National Play Monopoly Day on November 19th recognizes the iconic board game that lands us on Park Place, Boardwalk or even in jail.
- Known as one of the most popular board games in the world, Monopoly was originally based on a board game designed by Elizabeth Magie in 1902.
- Magie created the game in order to explain the single tax theory of Henry George. Henry George’s tax theory was that owning a monopoly over specific arrangements and interactions of materials could be caused great issues to the economy, and thus supported land value taxes and patent rents onto monopolized companies and businesses.
- Originally called the Landlord’s Game, in order to explain the effects of monopoly into simpler terms, Magie patented the game in 1904 and published it in 1906.
- The game has been played by an estimated 5 million people since 1935.
- Although Charles Darrow created a semi-copyrighted version of Monopoly, it wasn’t until the Parker Brother’s in 1935 sold a similar game called Monopoly that it gained popularity and as history states it, in 1991 Hasbro Inc. bought Parker Brothers and thus bought Monopoly.
- Two famous characters are Jake the Jailbird, and Officer Edgar Mallory
- Mr Monopoly’s true name is Rich Uncle Pennybags
- It’s been said that the Monopoly Man was inspired by J.P. Morgan, a powerful banker who helped finance the construction of railroads and organized several major corporations including General Electric.
- Escape maps, compasses, files and money were smuggled in Monopoly cases during World War II.
- Icons have been featured on postage stamps.
- More than six billion houses, and 2.25 billion hotels have been made.
- the total bank is really only $20,580
- The top three most landed on spaces in a traditional game are Jail, Illinois Ave., and Go.
- Jail may seem like the worst place to be during a game of Monopoly, but being locked up could be a winning strategy.

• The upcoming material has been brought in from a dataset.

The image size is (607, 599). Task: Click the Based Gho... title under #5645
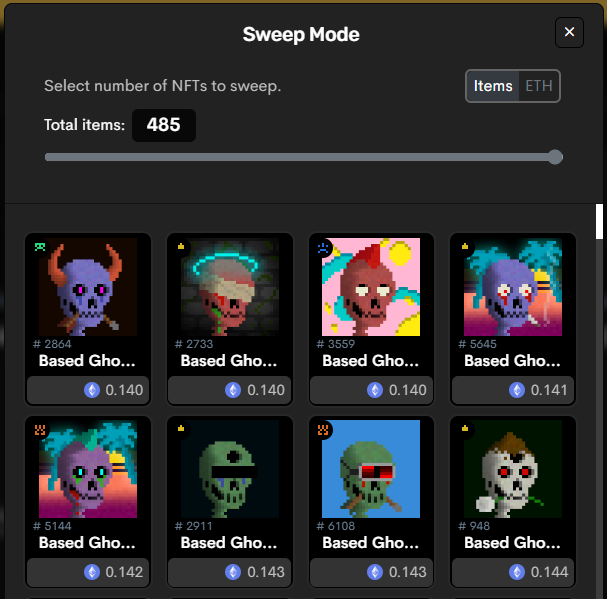coord(513,361)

According to Natalie Fitzsimons, 2015 UK Monopoly champion, at the end of the game, it’s best to sit in jail and collect money from your opponents rather than land on their properties and end up owing money.
- The first set included 4 small wax wood pawns and in 1937, die-cast metal tokens were introduced. In 1943, due to the World War II, there was a shortage of metal and the tokes were made back out of wood.
- Parker Brothers originally rejected the game. They said there were “52 fundamental errors” with the game, including details about the theme, length, and overall complexity. But after it proved successful in local Philadelphia stores, they changed their mind in 1935.
- The most common square you’ll land on is Illinois Avenue. Based on probability, that is. The least common? Mediterranean Avenue.